Dr. Soyu Matsuoka (松岡 操雄, 1912–1997), along with Sokei-an and Nyogen Senzaki, was one of the early Zen teachers to make the United States his home.

==Biography==
Shortly before World War II Matsuoka went to the US, to serve Japanese immigrants. He arrived to be the assistant to the abbot of Zenshuji Temple in Los Angeles, and was later the supervisor at Sokoji Soto Zen Mission (Temple) in San Francisco.

Matsuoka established the Chicago Buddhist Temple in 1949 (now the Zen Buddhist Temple of Chicago). In the 1960s he gathered a following of Americans. Richard Langlois was one of the first Americans ever to receive Dharma transmission. In 1970 Matsuoka left Chicago and moved to Long Beach, California, where he continued to preside over other communities.
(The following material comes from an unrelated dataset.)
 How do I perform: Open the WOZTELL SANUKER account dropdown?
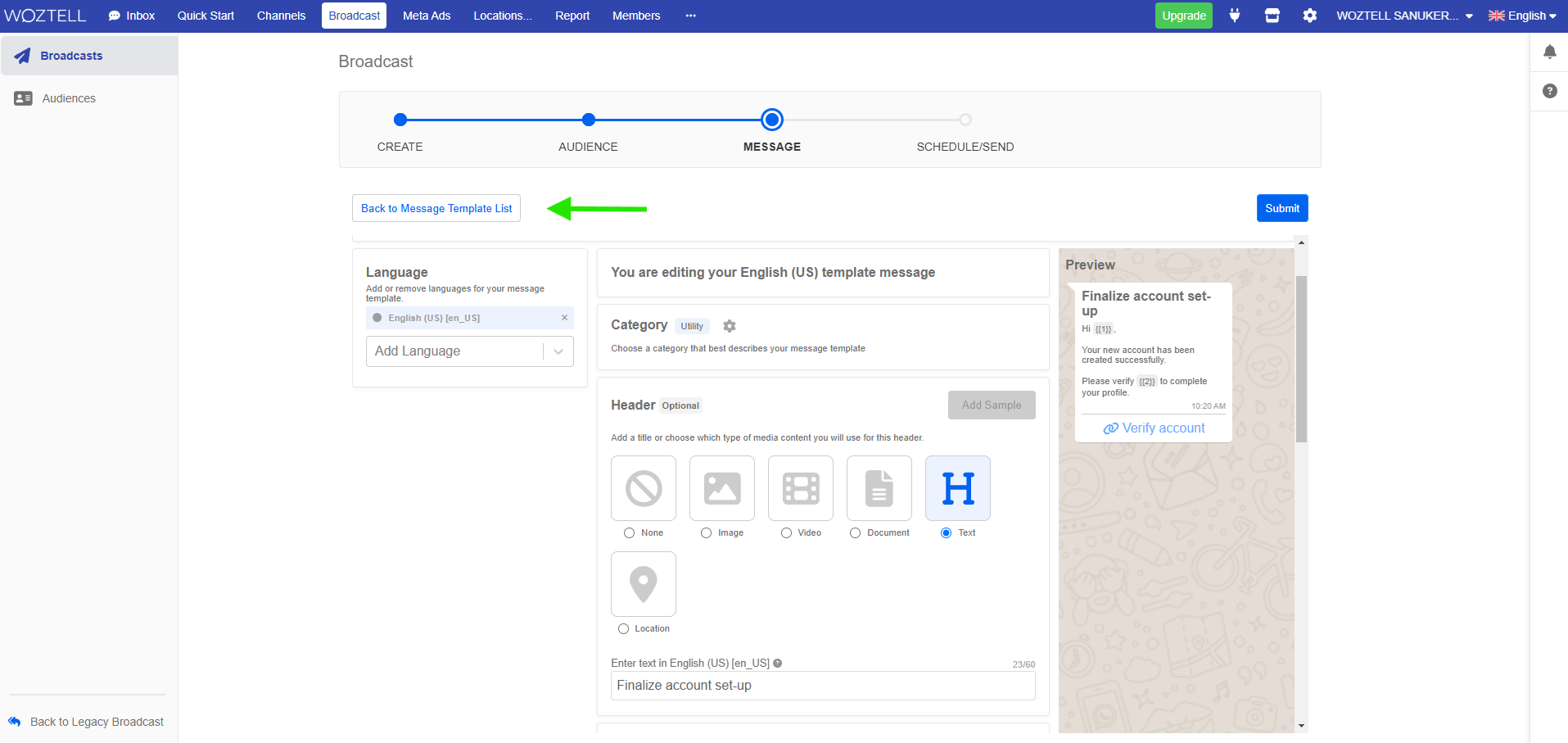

Matsuoka left the Soto-shu, Matsuoka holding that Zen is a personal experience, and that the authority of the Soto Sect and its training monasteries (専門僧堂) inhibit the practice of Zen.

Matsuoka died in 1997.

==Dharma heirs==
According to Kozen Sampson, at least three of Matsuoka's students received inka shomei. These three "were considered to be fully transmitted priests with the status of Roshi by him". Four students were registered with the Soto-Shu as "initial novice priest", and to five students was conferred "full priesthood".
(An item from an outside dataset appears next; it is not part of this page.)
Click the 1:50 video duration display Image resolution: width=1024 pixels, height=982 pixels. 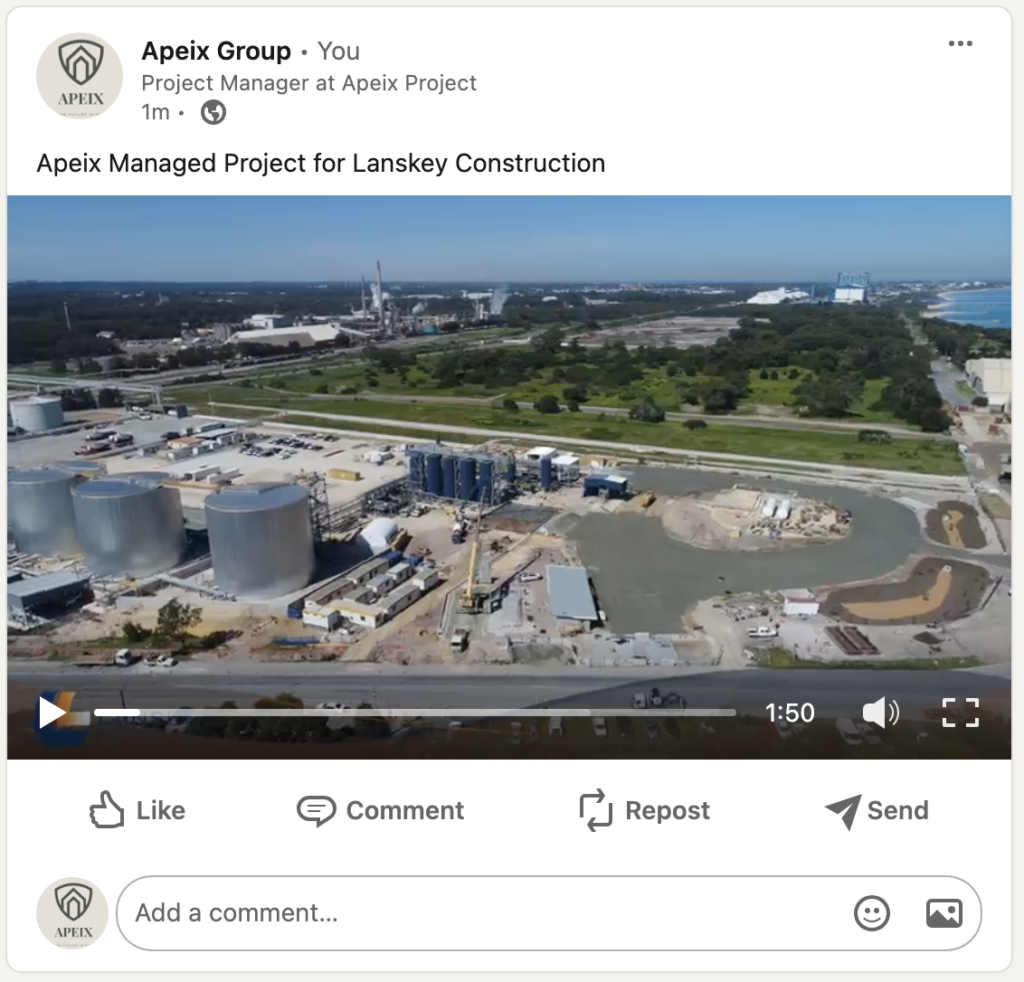[x=790, y=713]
Three Dharma Heirs of Soyu Matsuoka were:
- Hogaku Shozen McGuire,
- Zenkai Taiun Michael Elliston,
- Kaiten Johndennis Govert,

Hogaku established Daibutsuji Zen Temple in Cloudcroft and the Zen Center of Las Cruces, in Las Cruces, New Mexico. So Gozen is now the Abbot of Daibutsuji and the Zen Center of Las Cruces.
Daiho Hilbert left Daibutsuji to establish the Order of Clear Mind Zen, a socially engaged sangha in New Mexico.
Taiun Elliston Sensei established the Atlanta Soto Zen Center and is working to establish an order honoring Matsuoka.